Columnistas

Macri, hijo de Menem

La única manera de implementar la economía liberal es hambreando a la fuerza de trabajo

La Razón (Edición Impresa) / Jaime Iturri

03:12 / 08 de enero de 2016

Cuando Carlos Menem subió al poder, sus colaboradores se dieron cuenta de que no tenía un plan económico. ¿Qué hicieron? Convocaron a la empresa más grande de Argentina, Bunge Born (la mayor exportadora de granos del país), para que les diseñara una propuesta. El conglomerado de industrias estaba dirigido por Jorge Born III, el llamado “Hombre de los 60 millones de dólares”, que fue lo que su padre pagó al grupo guerrillero Montoneros por su liberación y la de su hermano Juan.

Esa plata fue parte del fin del grupo subversivo, pues causó grandes problemas internos por el destino de semejante botín y acentuó la represión, ya que los milicos querían apropiarse de ese dinero. Pero bueno, Born III elaboró un plan que contemplaba la eliminación del impuesto a las exportaciones de cereales, la liberación del dólar y el reajuste de los precios a los sectores más deprimidos. En resumen, Hood Robin, es decir el nombre del célebre justiciero inglés pero al revés, propuso quitarle a los pobres para darle a los ricos.

¿Y Mauricio Macri? Aplica la misma receta neoliberal y se va de vacaciones. Como coro trágico de fondo: la derecha boliviana (esa que se regodea pensando en que los bolivianos le dirán No al país) cree que es eso lo que debería aplicarse en Bolivia.

El experimento de Menem terminó en tragedia.
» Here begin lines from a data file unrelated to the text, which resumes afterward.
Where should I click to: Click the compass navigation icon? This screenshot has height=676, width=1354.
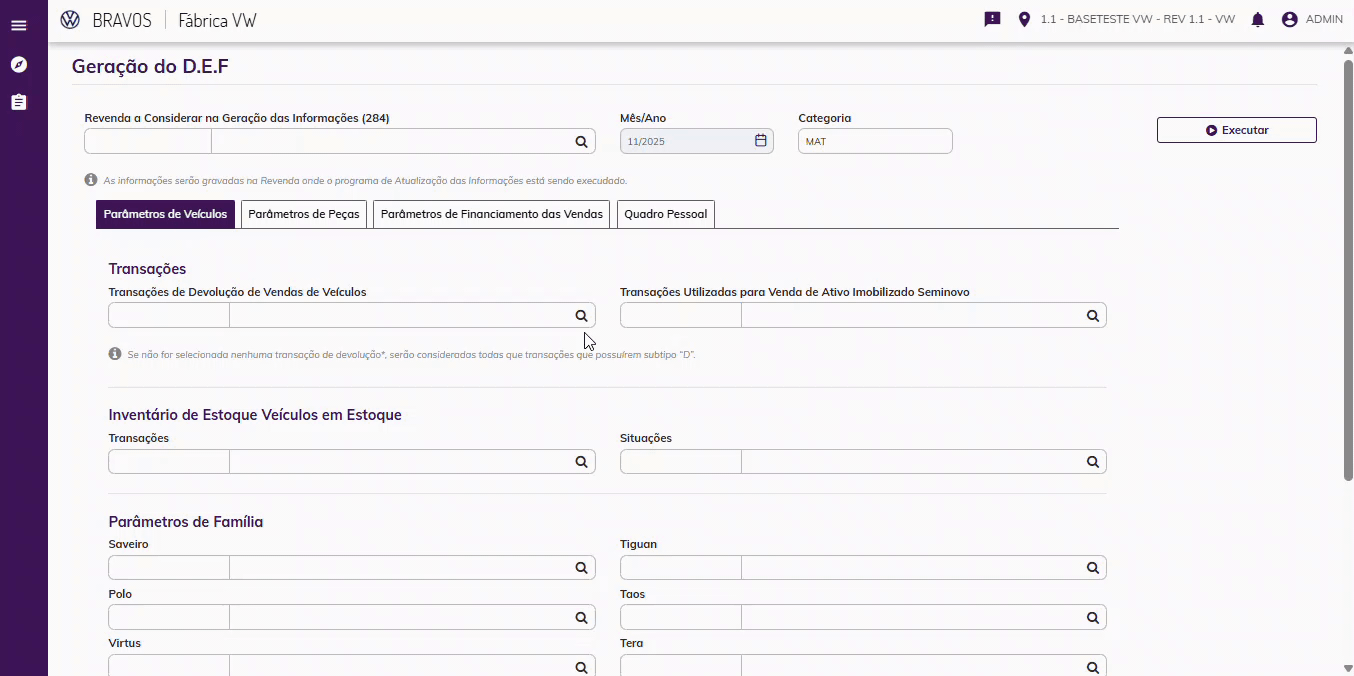(19, 65)
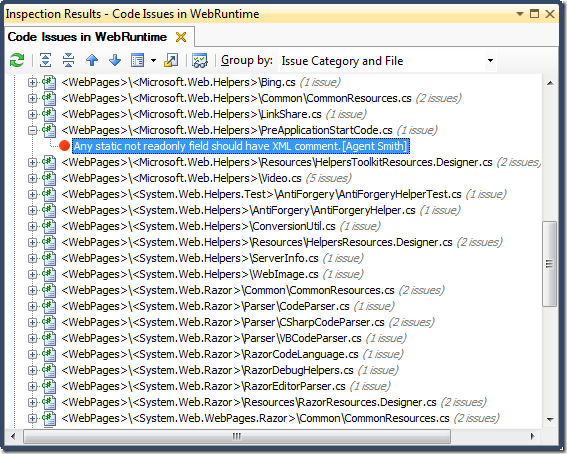Expand the Bing.cs tree node
567x454 pixels.
33,82
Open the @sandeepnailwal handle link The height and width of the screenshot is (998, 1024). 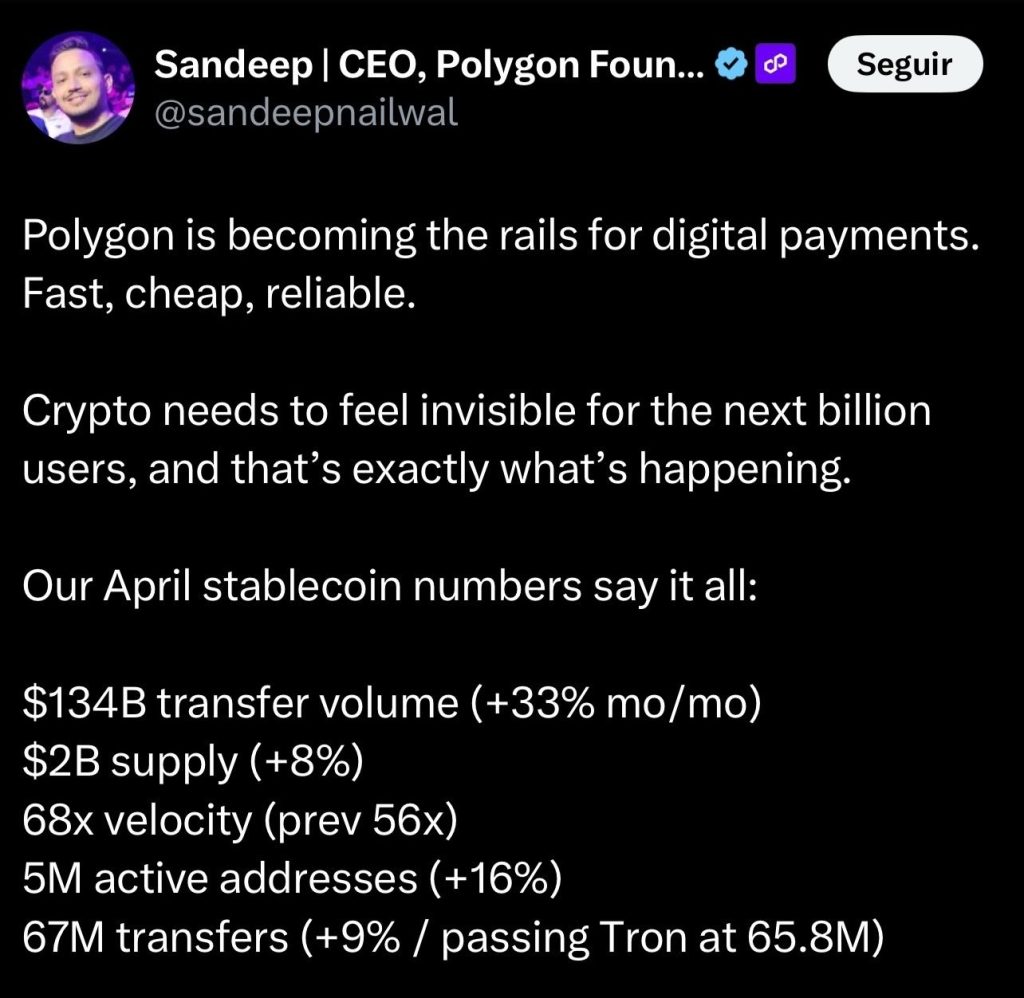(x=305, y=112)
Carlitos se llenó la boca de espejismos como “Argentina, país del primer mundo”, y terminó con graves problemas económicos.

Y es que simplemente la derecha no tiene otra opción que ofrecerle al mundo que una mayor concentración de la riqueza, y por tanto, una mayor cantidad de hambrientos. Lo demostró el economista francés Paul Piketty: el capitalismo lleva a una alarmante concentración de los ingresos en pocas manos. Para evitar esta realidad, a todas luces inmoral, el autor de El capital del siglo XXI sugiere mayores impuestos, llegando incluso a plantear un 80% a los más ricos.
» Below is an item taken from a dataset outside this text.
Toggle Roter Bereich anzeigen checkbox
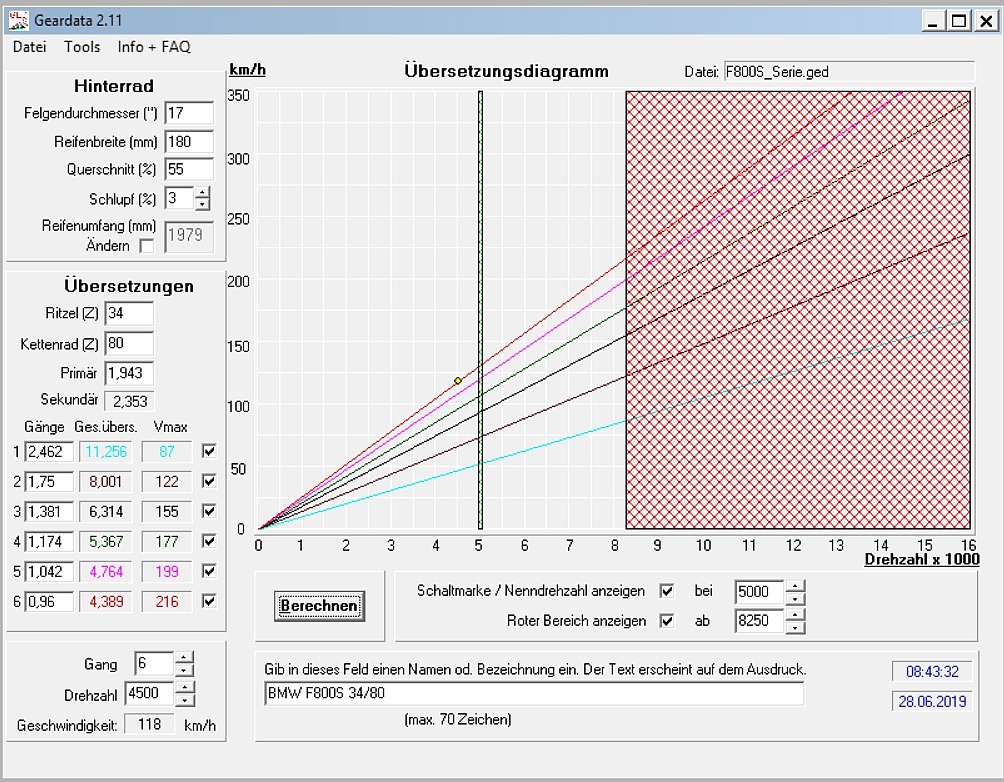1004x782 pixels. pos(667,621)
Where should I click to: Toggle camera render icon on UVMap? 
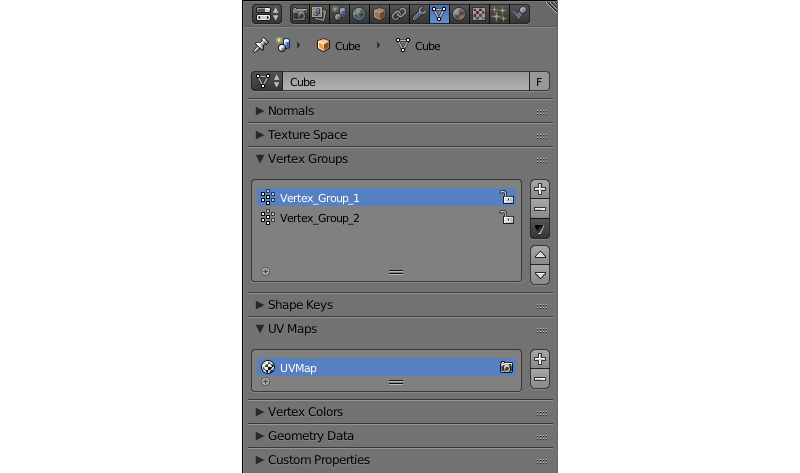[x=507, y=368]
Macri va a contramano, ofrece mayores ganancias a los más poderosos, confiando en que ellos inviertan su dinero en la economía argentina. Mientras eso pasa, recibe el dinero chino para que la inflación no se dispare al igual que lo hicieron los precios, que crecieron en un 40%.

El actual Presidente argentino ganó con muy poco margen, apenas el 52% de los sufragios. El 48% restante saldrá a las calles, tarde o temprano, “en defensa propia”, porque la única manera de implementar la economía liberal es hambreando a la fuerza de trabajo.